AFI's top 100 movie quotes. Anything missing from the list or something that should be dropped?

Reader Comments
76 comments
ctsamurai says:

"Zed's dead baby, Zed's dead."

» by ctsamurai on Jun 23, 2005 at 01:30 AM
Virginia says:

"I am not left-handed either".

» by Virginia on Jun 23, 2005 at 01:34 AM
John says:

"I am your father."

» by John on Jun 23, 2005 at 01:35 AM
mic says:

My name is Inigo Montoya. You killed my father. Prepare to die.

» by mic on Jun 23, 2005 at 01:44 AM
Geoff says:

No Coen brothers films made the cut?

» by Geoff on Jun 23, 2005 at 02:09 AM
Roland says:
» by Roland on Jun 23, 2005 at 02:14 AM
marty says:

Bill Murray's Caddyshack line in at 92 made me laugh as I remembered it.
"Excellent" (Bill & Ted)
"Bueller ... Bueller ... Bueller"

» by marty on Jun 23, 2005 at 02:24 AM
Polaris says:

Dang! You got shocks, pegs... lucky! You ever take it off any sweet jumps?

» by Polaris on Jun 23, 2005 at 02:25 AM
Matt says:

I came to chew gum and kick some ass, and I'm all out of chewing gum -- They Live

» by Matt on Jun 23, 2005 at 02:32 AM
mhegge says:

"I wanted to see exotic Vietnam... the crown jewel of Southeast Asia. I wanted to meet interesting and stimulating people of an ancient culture... and kill them."

» by mhegge on Jun 23, 2005 at 02:33 AM
August says:

I think they should fire their copyeditor, as "quote" is a verb, not a noun. What they really mean is "quotation".

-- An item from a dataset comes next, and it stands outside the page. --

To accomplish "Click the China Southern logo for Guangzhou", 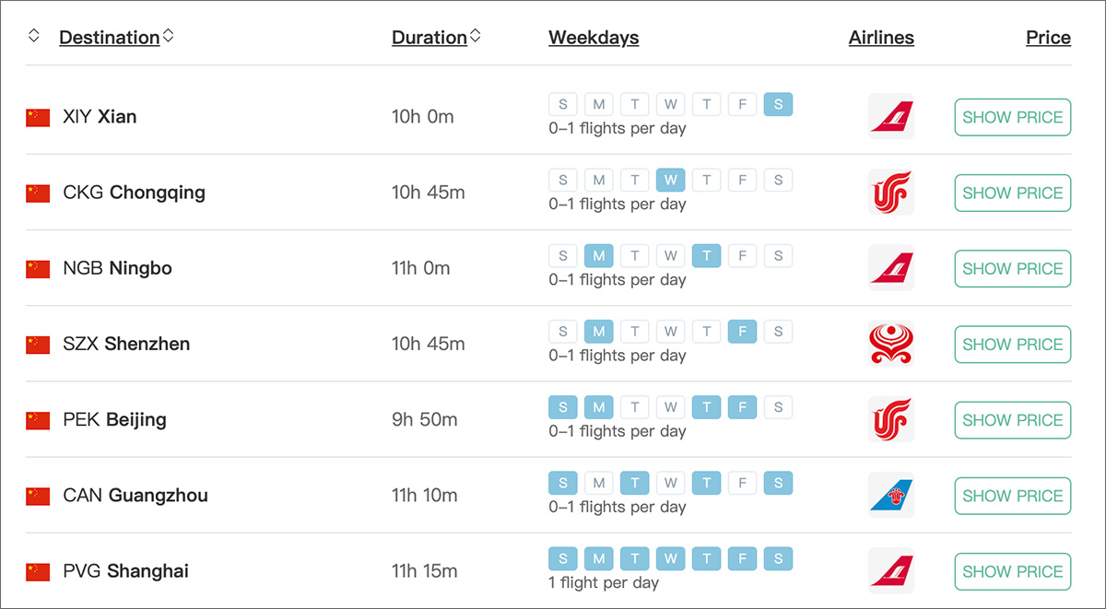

» by August on Jun 23, 2005 at 02:45 AM
yi says:

i am not drinking any fucking merlot.

» by yi on Jun 23, 2005 at 03:36 AM
nex says:

"Open the pod bay doors, HAL." should really be: I'm sorry Dave, I'm afraid I can't do that.

And dear August, next time you're going to be a smart-ass, get the facts right please. "Quote" is in fact a noun. It can mean quotation mark, it can be a stock market valuation, or a tender offer, and it can very well mean quotation.

Now it's my turn: while mhegge's quot(e|ation) is from Full Metal Jacket, actually it's originally from Woody Allen.

» by nex on Jun 23, 2005 at 03:49 AM
Craig C. says:

Klaatu barada nikto.

» by Craig C. on Jun 23, 2005 at 04:10 AM
JeroenR says:

Basic Instinct: "Have you ever fucked on cocaine, Nick? It's nice."
Good Morning Vietnam: "Goooooooood morning, Vietnam! Hey, this is not a test! This is rock and roll! Time to rock it from the Delta to the D.M.Z.!"
Magnolia: "The book says, we might be through with the past, but the past ain't through with us."

» by JeroenR on Jun 23, 2005 at 04:19 AM
Joerg says:

Oh fukk, I shot Marvin in the face.

» by Joerg on Jun 23, 2005 at 04:55 AM
Lode says:

Any of you fucking pricks move, and I'll execute every motherfucking last one of you! (Pulp Fiction)

» by Lode on Jun 23, 2005 at 05:13 AM
Grande Fromage says:

"Think ya used enough dynamite there, Butch?"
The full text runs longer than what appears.